# (Optional) Focal Loss

## Class Imbalance Problem of One-Stage Detector

* A much larger set of candidate object locations is regularly sampled across an image (\~100k locations), which densely cover spatial positions, scales and aspect ratios.
* The training procedure is still **dominated by easily classified background examples**. It is typically addressed via bootstrapping or hard example mining. But they are not efficient enough.

## alpha-Balanced CE Loss

$$
CE(p\_t) = - \alpha\_t t\_i log(p\_t)
$$

* To address the class imbalance, one method is to add a weighting factor $$\alpha$$ for class 1 and $$1 - \alpha$$ for class -1. $$\alpha$$ may be set by inverse class frequency or treated as a hyperparameter to set by cross validation.

## Focal Loss

$$
FL = -\sum\_{i=1}^{C=n}(1 - p\_{i})^{\gamma }t\_{i} log (p\_{i})
$$

* The loss function is reshaped to **down-weight easy examples** and thus focus training on hard negatives. A modulating factor $$(1-p\_{t})^{\gamma}$$ is added to the cross entropy loss where $$\gamma$$ is tested from $$\[0,5]$$ in the experiment.
* There are two properties of the FL:
* When an example is misclassified and $$p\_{t}$$ is small, the modulating factor is near 1 and the loss is unaffected. **As** $$p\_{t} \rightarrow 1$$**, the factor goes to 0 and the loss for well-classified examples is down-weighted**.
* The focusing parameter $$\gamma$$ **smoothly adjusts the rate** at which easy examples are down-weighted. When $$\gamma = 0$$, FL is equivalent to CE. When $$\gamma$$ is increased, the effect of the modulating factor is likewise increased. ($$\gamma = 2$$ works best in experiment.)
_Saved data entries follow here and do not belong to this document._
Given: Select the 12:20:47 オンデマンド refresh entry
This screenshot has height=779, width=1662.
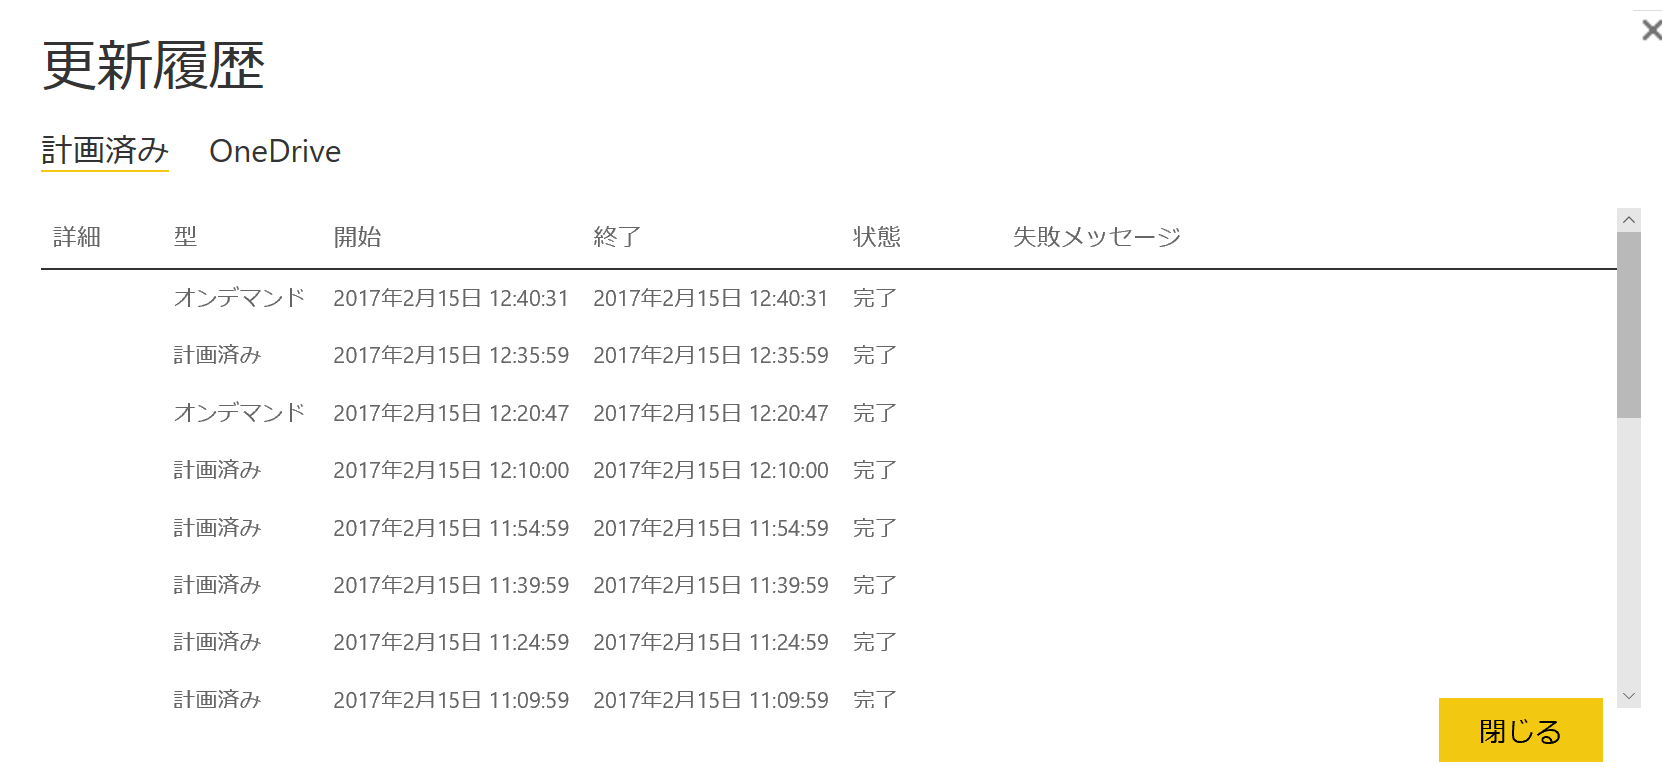Looking at the screenshot, I should 500,412.
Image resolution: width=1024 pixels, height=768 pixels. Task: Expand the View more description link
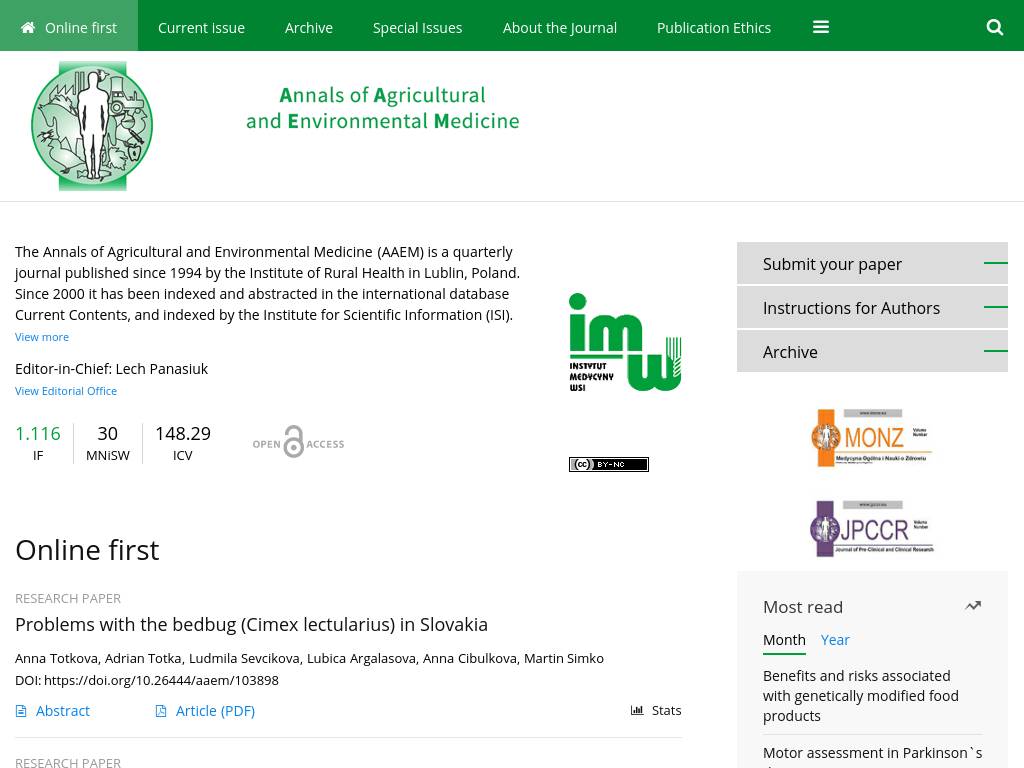42,337
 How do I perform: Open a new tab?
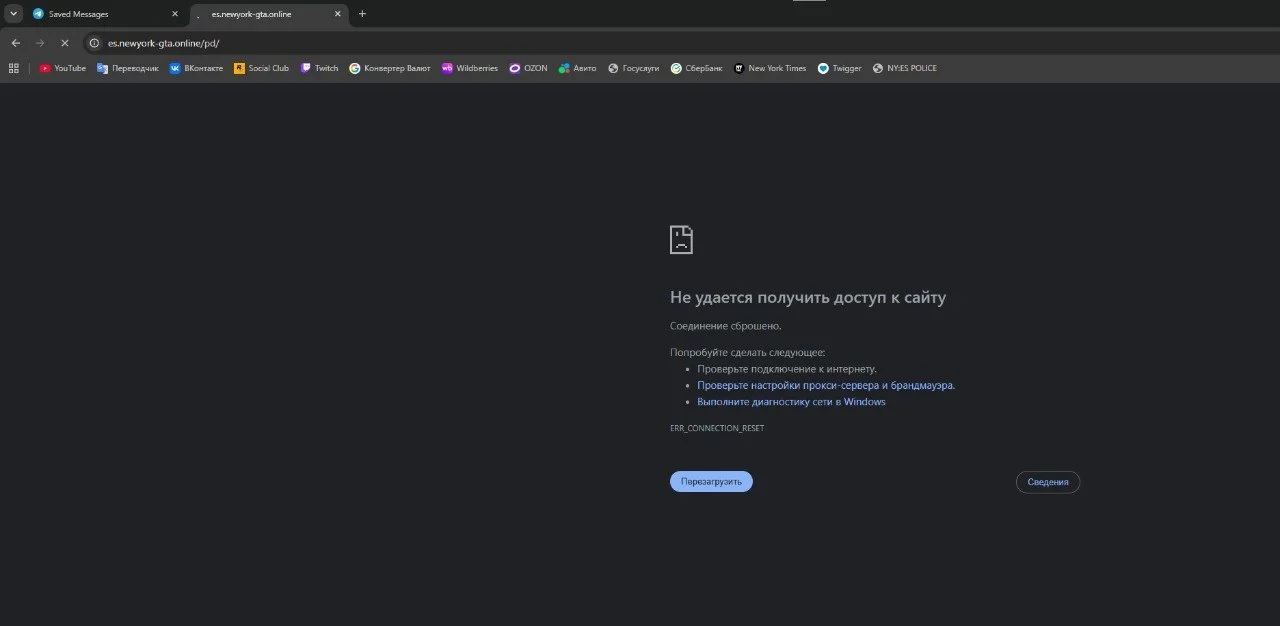362,14
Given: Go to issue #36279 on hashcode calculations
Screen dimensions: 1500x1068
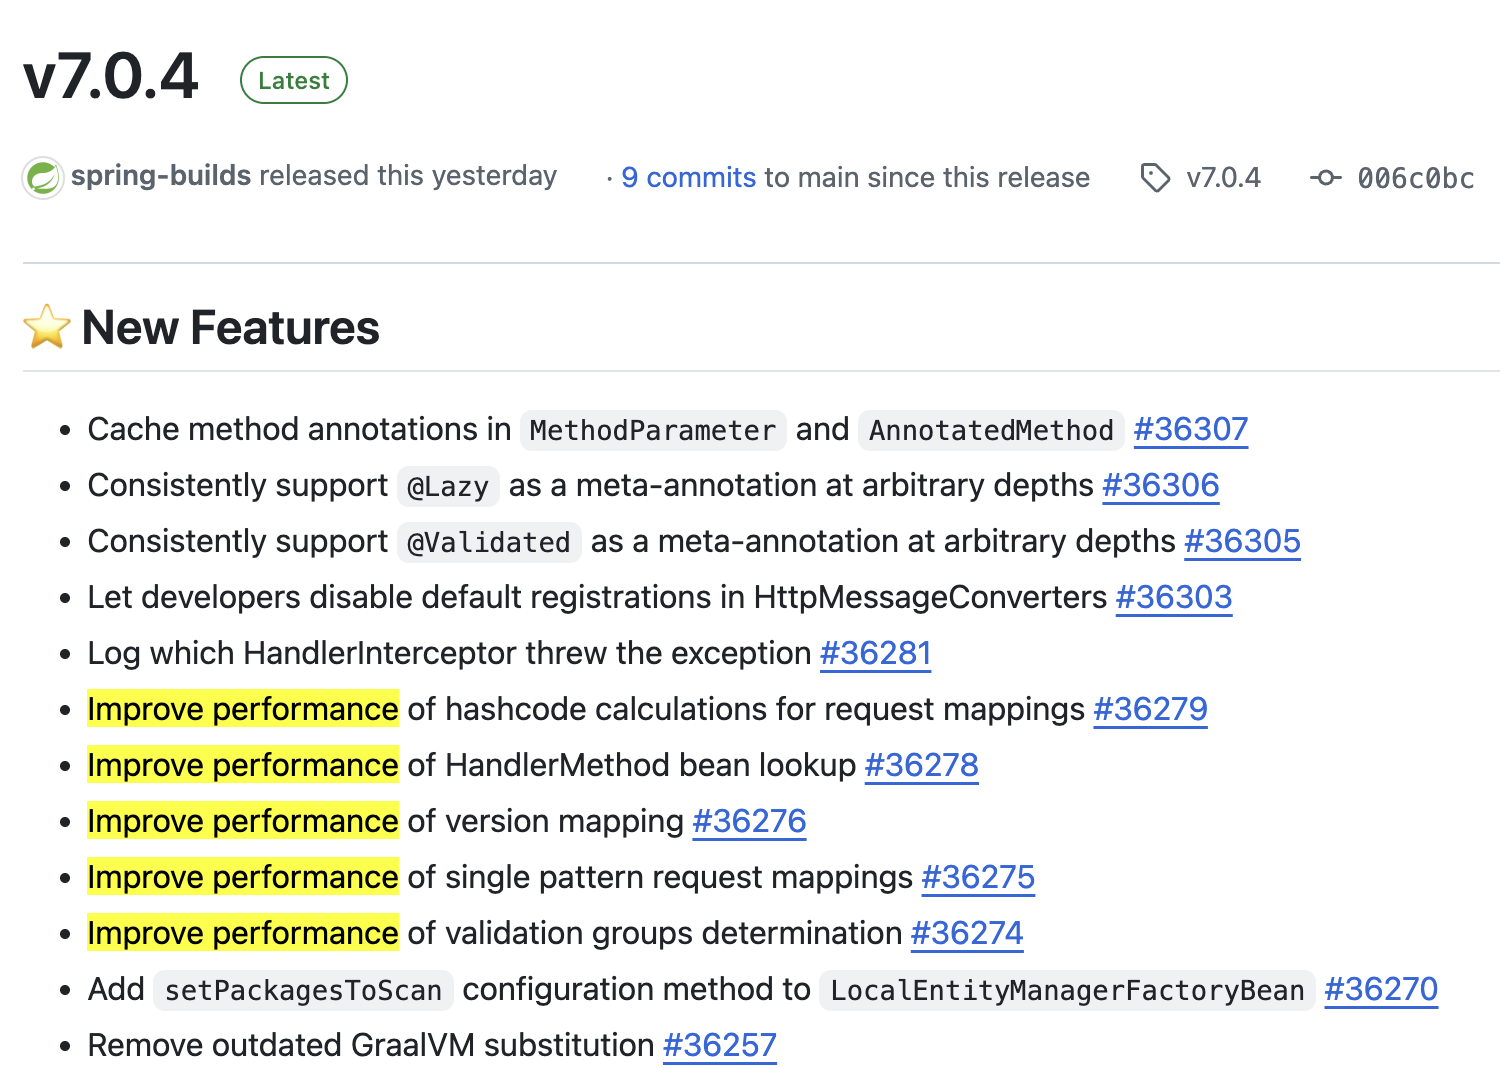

## alpha-Balanced Variant of FL

$$
FL = -\sum\_{i=1}^{C=n} - \alpha\_t (1 - p\_{i})^{\gamma }t\_{i} log (p\_{i})
$$

* The above form is used in experiment in practice where α is added into the equation, which yields slightly improved accuracy over the one without α. And using sigmoid activation function for computing p resulting in greater numerical stability.
* $$\gamma$$: Focus more on hard examples.
* $$\alpha$$: Offset class imbalance of number of examples.


---

# Agent Instructions: Querying This Documentation

If you need additional information that is not directly available in this page, you can query the documentation dynamically by asking a question.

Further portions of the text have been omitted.